Geniş bir kitleselliğe ulaşmış Kürt hareketine karşı yürütülen savaşta bu aygıt ve faaliyetleri olağanüstü ölçüde geniş ve sık bir hal aldı. Ama bir şey büyüdükçe saklaması zorlaşır. Bu olağanüstü şişme, beraberinde kontrol dışına çıkmayı ve ifşa olmayı getirdi. Böylece esas olarak 90’ların ortalarında yaşanan ve Susurluk’ta doruğa çıkan kısmi bir tasfiye ve iç rekabet süreci de yaşandı. İşte bu süreçte ‘derin devlet’i bu kontrol dışına çıkan ve genelde devletin maaşlı-bordrolu elemanı olmayan unsurlara indirgeyici nitelikte ‘çeteleşme’ kavramı ortaya atıldı. Nitekim ‘derin devletin varlığını kabul etti’ diye sunulan başbakanın tarifi de esasen ‘çeteleşmeye’ indirgeyici bir tarifti. Oysa ne ‘derin devlet’ çete faaliyetlerine indirgenebilir ne de çete faaliyetleri ‘derin devlet’ faaliyetinin olağandışı bir yüzüdür. Başta ABD olmak üzere çeteler (gangsterler) Türkiye’de ve dünyanın her yerinde ‘derin devlet’ faaliyetlerinin olağan bir branşıdır. Devletin yasadışı/gizli faaliyetleri olacaksa, bunun için devlet memuru olmayan ve pis işlere yatkın unsurların, yani suçla haşır neşir unsurların, canilerin kullanılması kaçınılmazdır. 20. yüzyıldaki birçok kitle katliamında hapishanelerdeki suçluların kullanılmış olması gerçeği bunu net bir şekilde gösterir. Bu arada bu yöntemin bu topraklarda da egemenler tarafından ustalıkla kullanılan bir yöntem olduğunu hatırlatalım. 1915 Ermeni kırımında bilumum cani bu şekilde kullanılmıştır.
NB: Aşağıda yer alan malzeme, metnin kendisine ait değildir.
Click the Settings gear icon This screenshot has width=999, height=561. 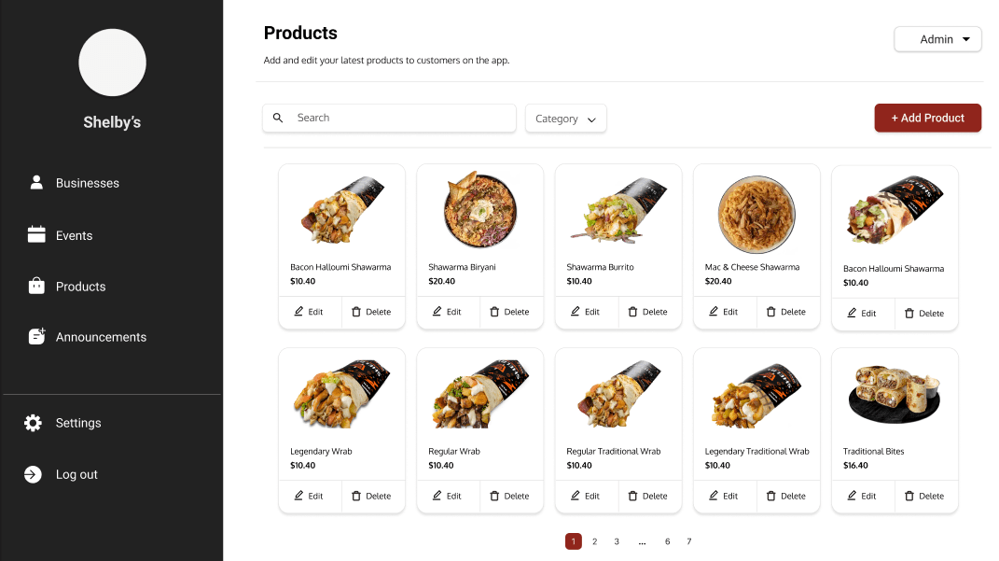click(33, 423)
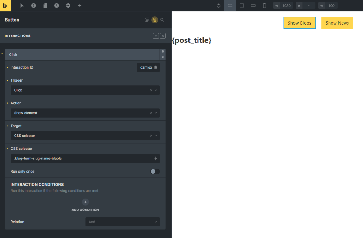The height and width of the screenshot is (238, 363).
Task: Expand the Relation dropdown
Action: tap(123, 222)
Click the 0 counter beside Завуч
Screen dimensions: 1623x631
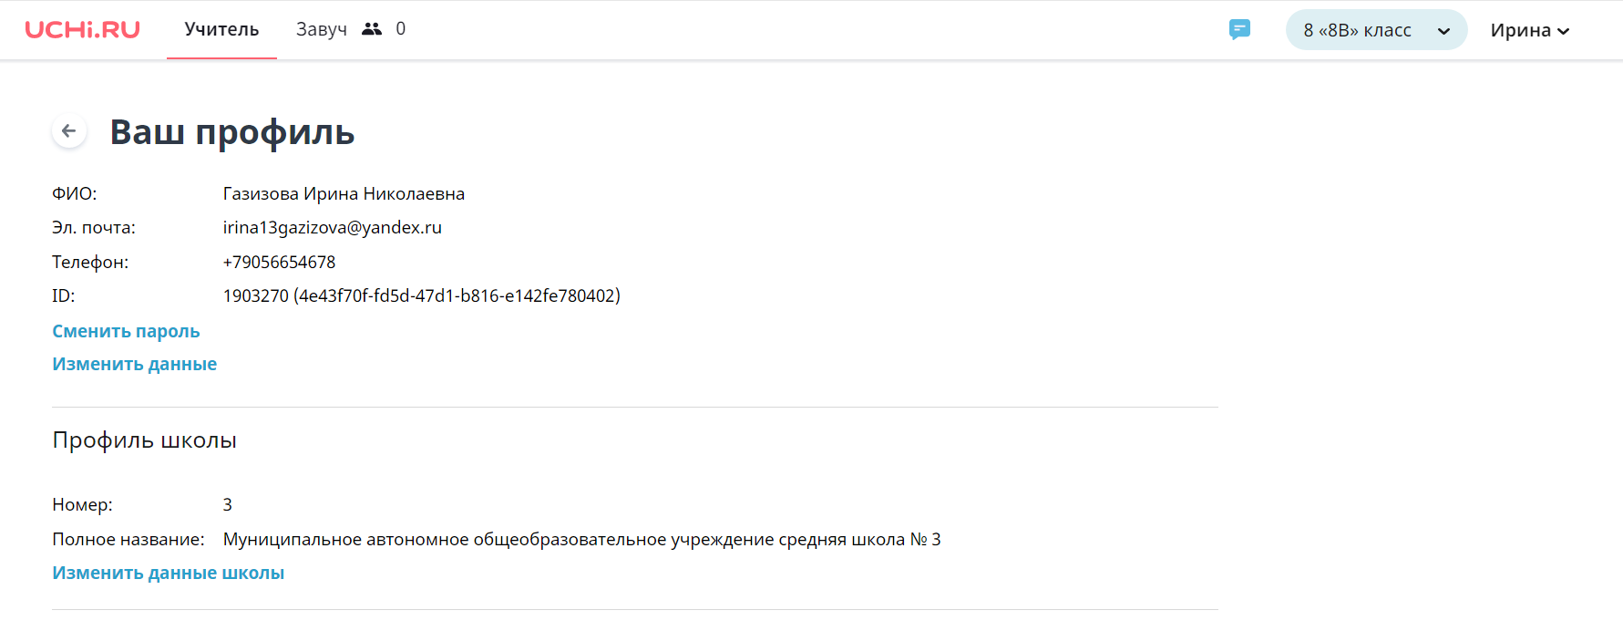point(401,29)
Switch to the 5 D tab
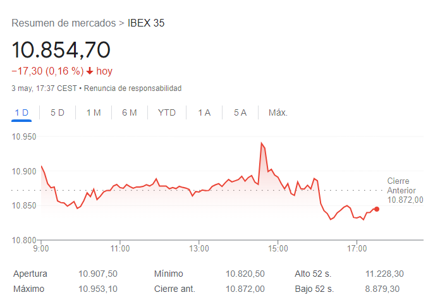Viewport: 440px width, 302px height. pyautogui.click(x=58, y=112)
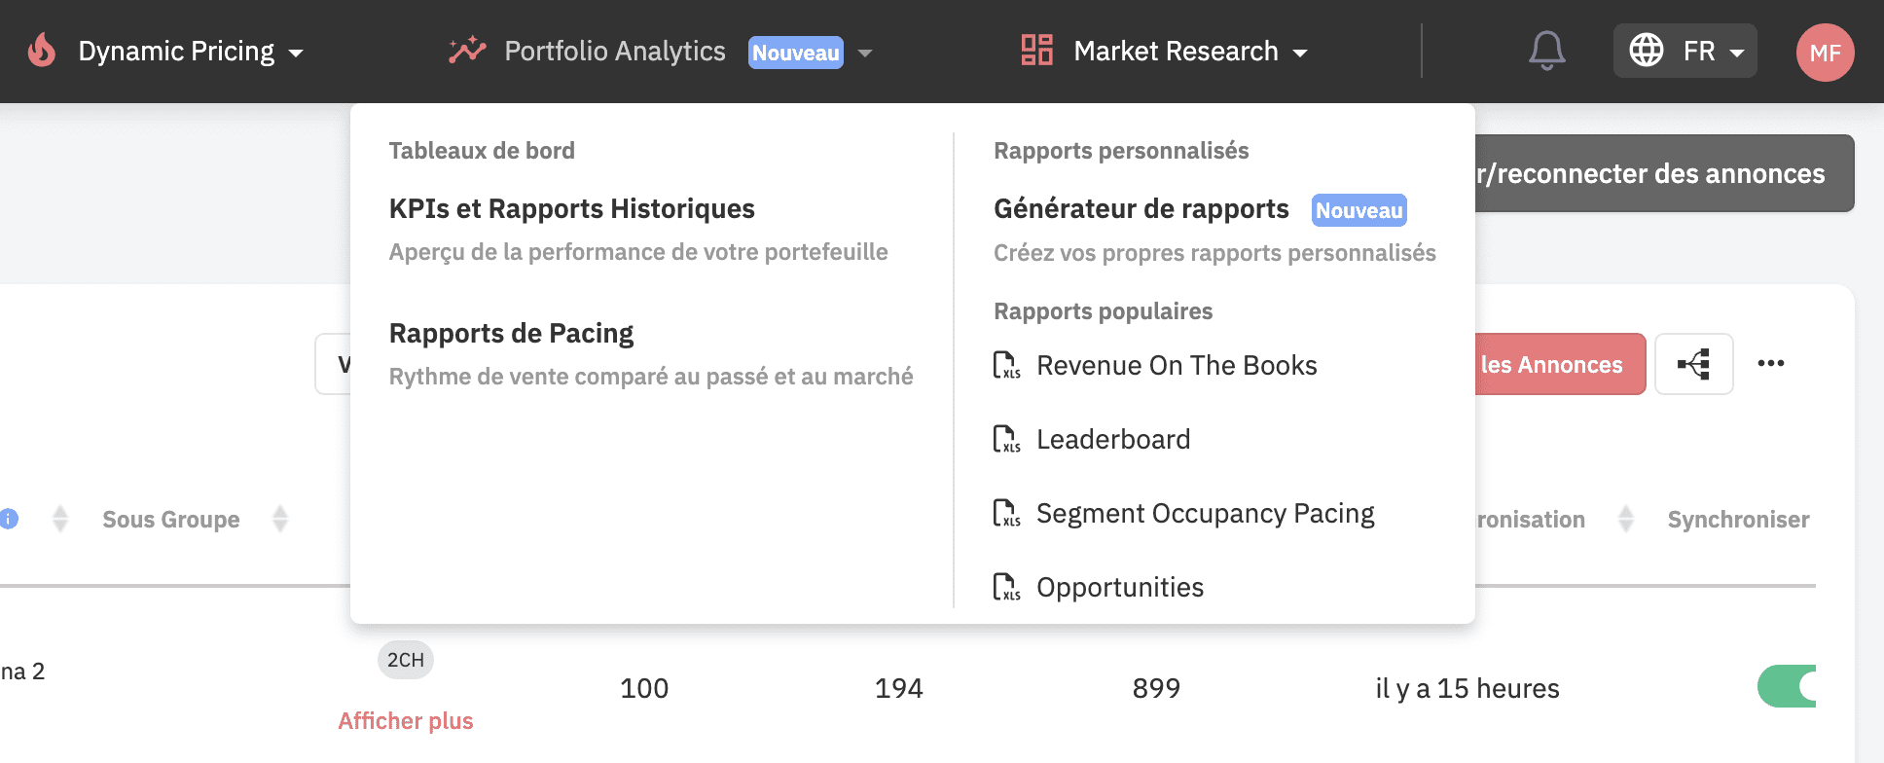The image size is (1884, 763).
Task: Open the Leaderboard report
Action: [1112, 440]
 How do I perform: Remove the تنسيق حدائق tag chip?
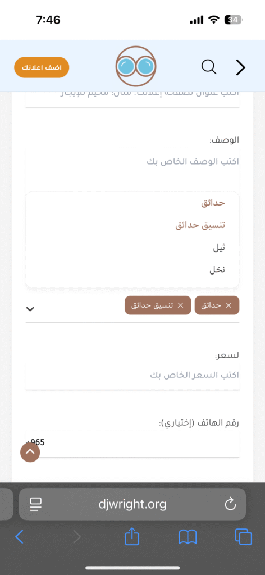click(x=180, y=305)
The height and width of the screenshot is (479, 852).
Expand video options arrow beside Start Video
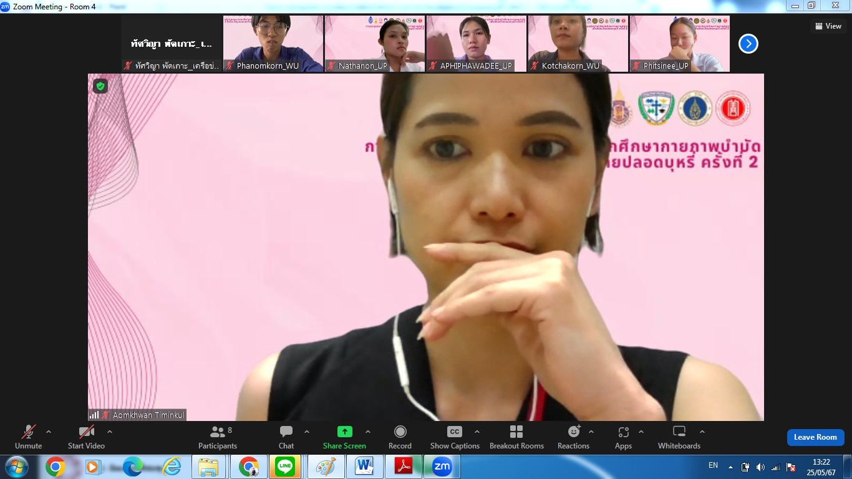(110, 432)
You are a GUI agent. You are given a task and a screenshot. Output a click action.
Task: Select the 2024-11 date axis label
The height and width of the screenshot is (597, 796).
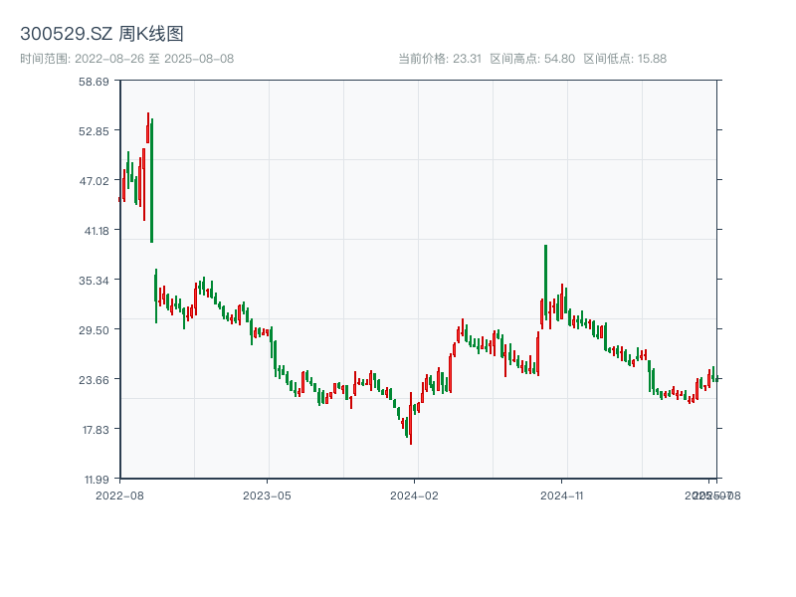(x=562, y=495)
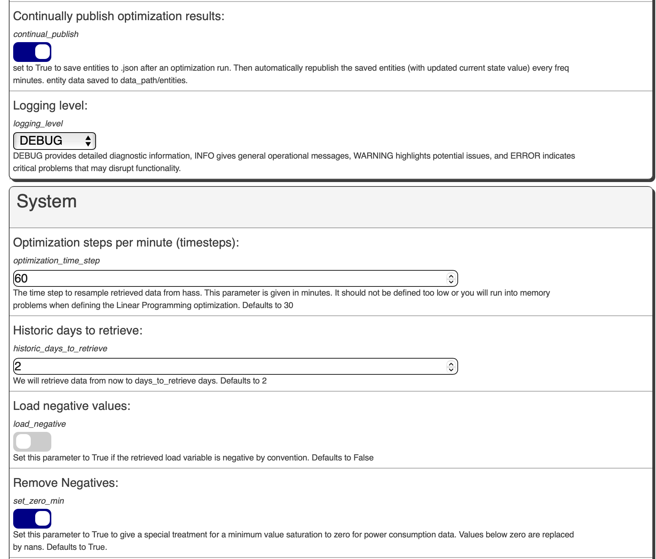The width and height of the screenshot is (656, 559).
Task: Disable the continual_publish switch
Action: click(32, 52)
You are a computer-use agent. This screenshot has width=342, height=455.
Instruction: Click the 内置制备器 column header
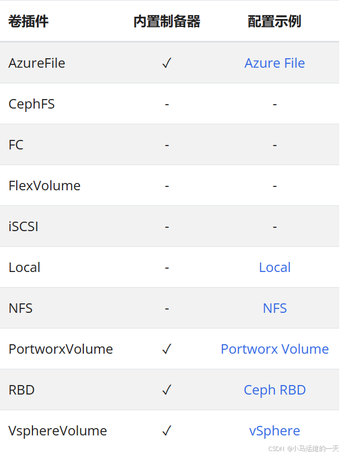(167, 21)
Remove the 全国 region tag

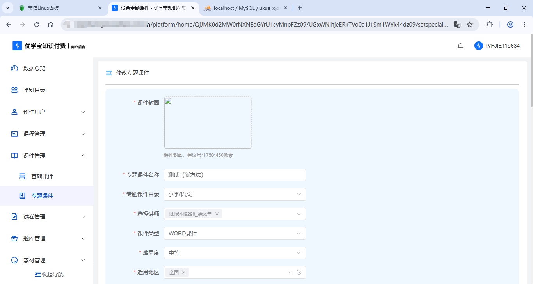tap(183, 272)
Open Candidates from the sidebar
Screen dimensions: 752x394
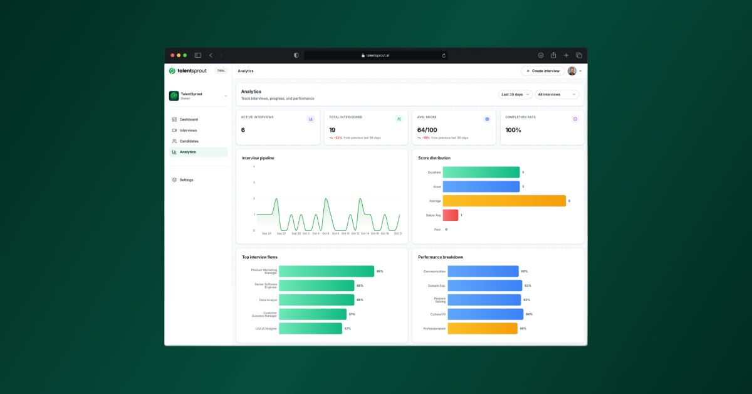[x=189, y=141]
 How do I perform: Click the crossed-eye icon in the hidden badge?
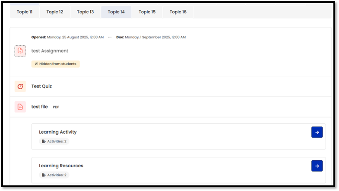[36, 64]
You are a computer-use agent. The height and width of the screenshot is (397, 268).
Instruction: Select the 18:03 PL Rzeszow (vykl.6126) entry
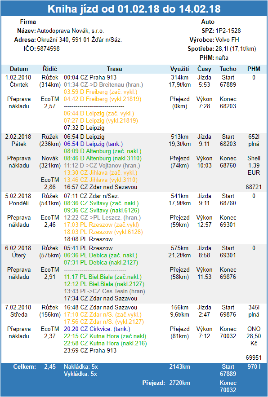tap(103, 232)
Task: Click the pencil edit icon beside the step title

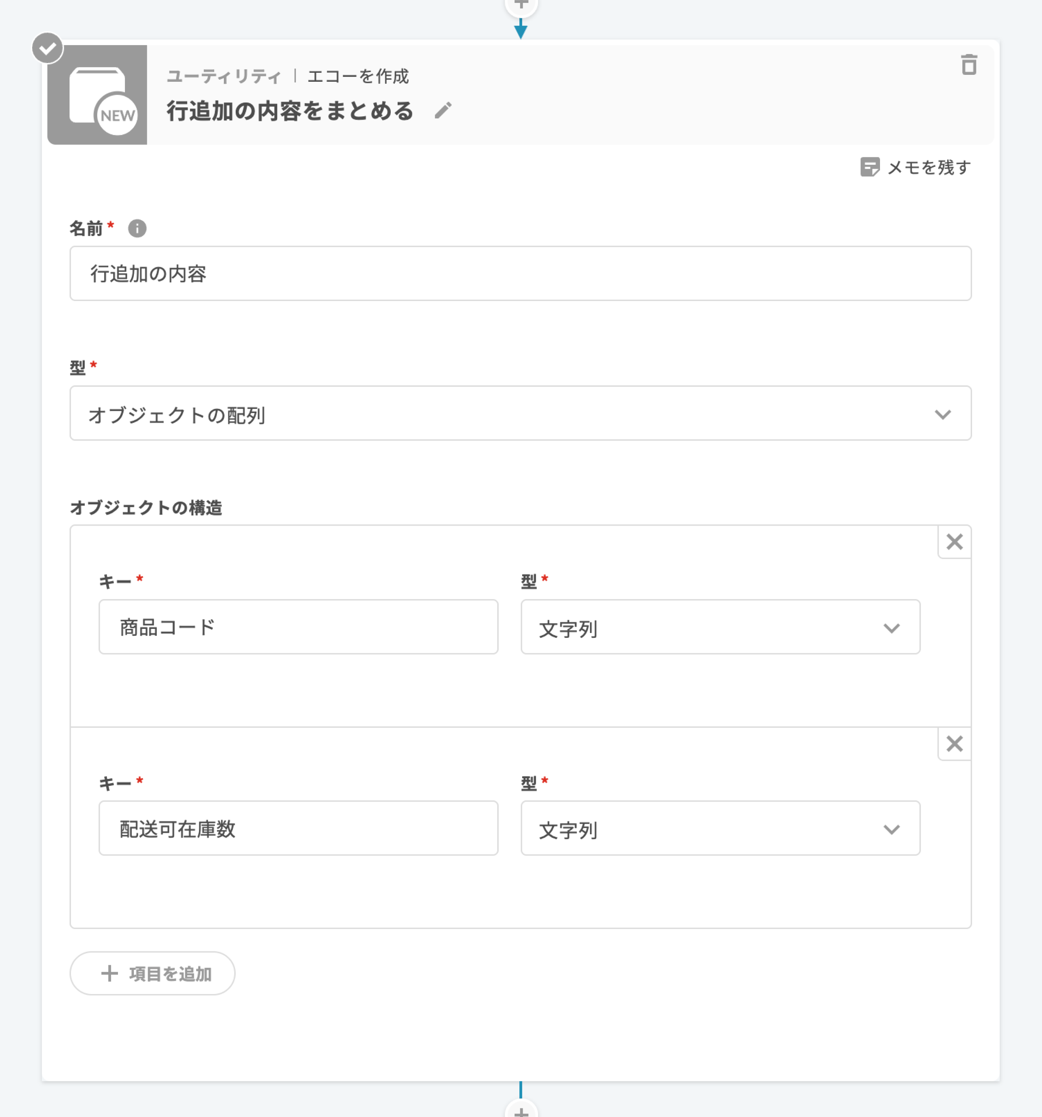Action: click(x=443, y=111)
Devlet geleneği ve rejimin tarihsel bunalımı
‘Derin devlet’in esas olarak kapitalizmin çürüme eğilimlerinin ve baskıcı doğasının hâkim hale geldiği emperyalist evrenin bir ürünü olduğunu belirtmiştik. Bu bakımdan ‘derin devlet’ emperyalizm çağına ilişkin olarak Lenin tarafından vurgulanan siyasal gericilik eğiliminin bir cisimlenişidir. Kapitalizme doğru adımlarını esas olarak emperyalizm çağında atan Türkiye toprağında ise siyasal gericilik zaten kendi Asyatik biçimi içinde mevcuttu. İyi bilindiği gibi bu topraklar burjuva devrimini demokratik öğeden yoksun bir tepeden devrim süreci olarak yaşadı ve ‘devleti kurtarma’ amacıyla yola çıkmış olan Osmanlı egemen sınıfının içinden bir bölük, bu süreçten Bonapartist bir burjuva diktatörlük çıkardı.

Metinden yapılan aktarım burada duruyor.